Telecom Italia et sa filiale TIM se marient : 20 milliards d'euros

Par 08 décembre 2004
Mots-clés : Smart city, Europe

''La convergence entre services et technologies est de plus en plus forte'' : c'est par cette phrase que Marco Tronchetti Provera, le président de Telecom Italia, a justifié sa décision...

"La convergence entre services et technologies est de plus en plus forte" : c'est par cette phrase que Marco Tronchetti Provera, le président de Telecom Italia, a justifié sa décision d'accepter la fusion de l'opérateur historique italien avec sa branche de téléphonie mobile TIM. Le conseil d'administration de TIM a ensuite donné son accord à l'opération.

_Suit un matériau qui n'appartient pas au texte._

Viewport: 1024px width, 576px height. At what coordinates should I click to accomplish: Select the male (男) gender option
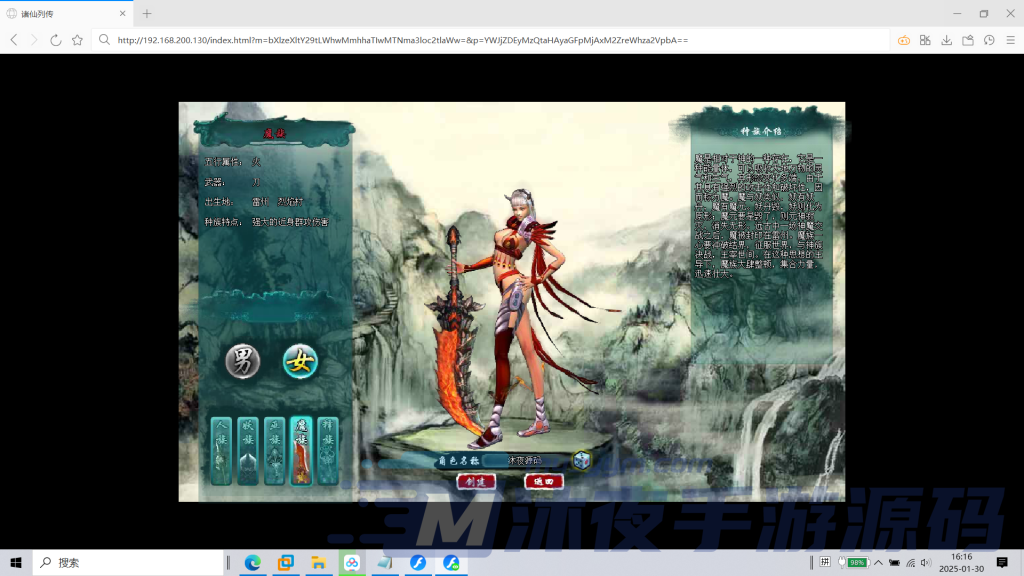coord(242,361)
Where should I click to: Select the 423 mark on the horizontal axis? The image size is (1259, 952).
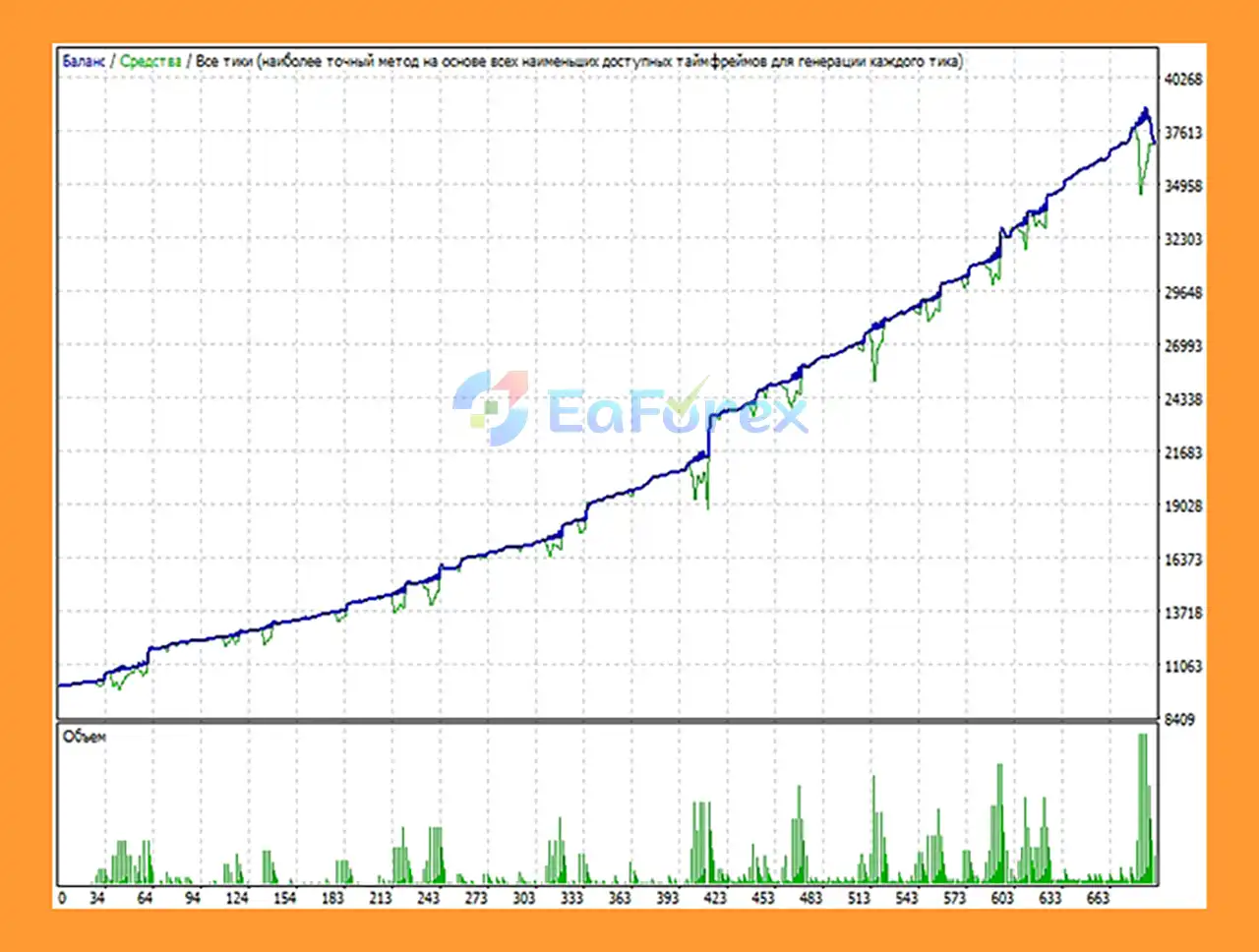715,898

L'objectif est double : réduire l'endettement du groupe et simplifier la structure de son actionnariat.
L'opération doit se faire en deux temps : pour commencer, l'opérateur va lancer une OPA de 14,5 milliards d'euros sur les deux tiers de la part du capital de sa filiale qu'il ne détient pas : soit 30 %, la part étant de 44 %. L'opérateur compte racheter les titres en cash, au prix de 5,60 euro l'unité.

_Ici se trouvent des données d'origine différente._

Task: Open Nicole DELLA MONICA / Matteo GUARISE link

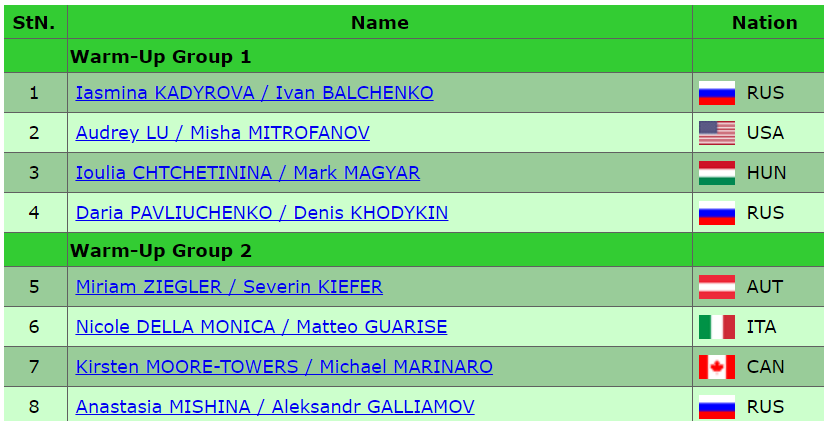Action: pos(261,327)
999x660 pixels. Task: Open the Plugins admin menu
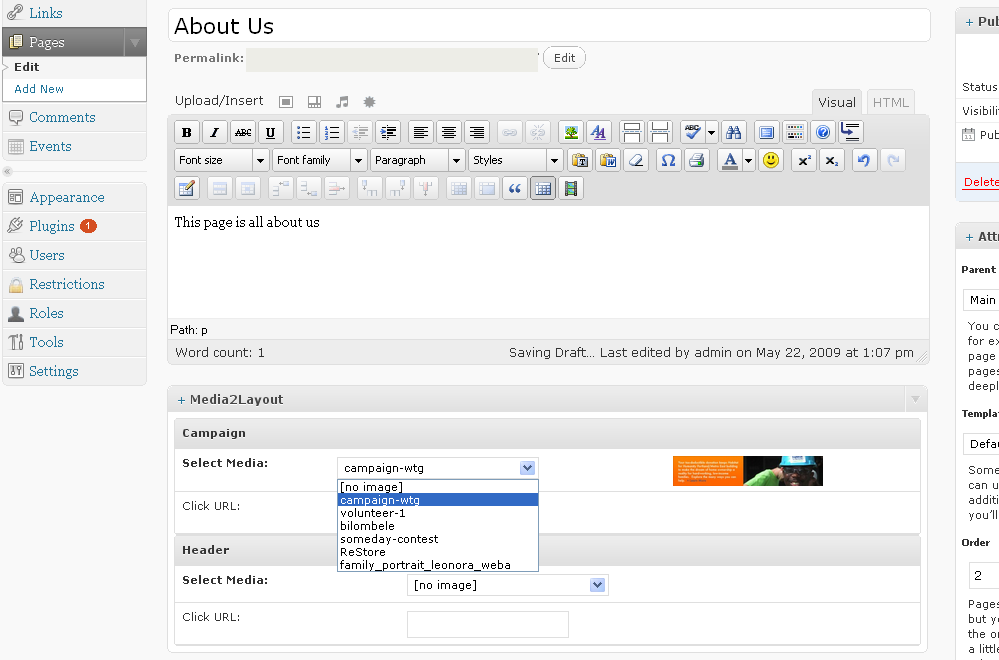click(x=52, y=226)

Par la suite, en 2005, Telecom Italia prévoit un échange de titres pour les 15 % du capital de TIM qui lui manqueront. La nouvelle entité pèsera ainsi entre 45 et 50 milliards d'euros en bourse.
Avec cette opération, Telecom Italia signe aujourd'hui la plus importante intégration par un opérateur de sa filiale de téléphonie mobile. La reprise par France télécom de Wanadoo lui avait coûté 6,6 milliards d'euros. Du côté allemand, Deutsche Telekom, qui s'est livré à une expérience similaire, a offert 2,86 milliards d'euros pour la reprise de T-Online.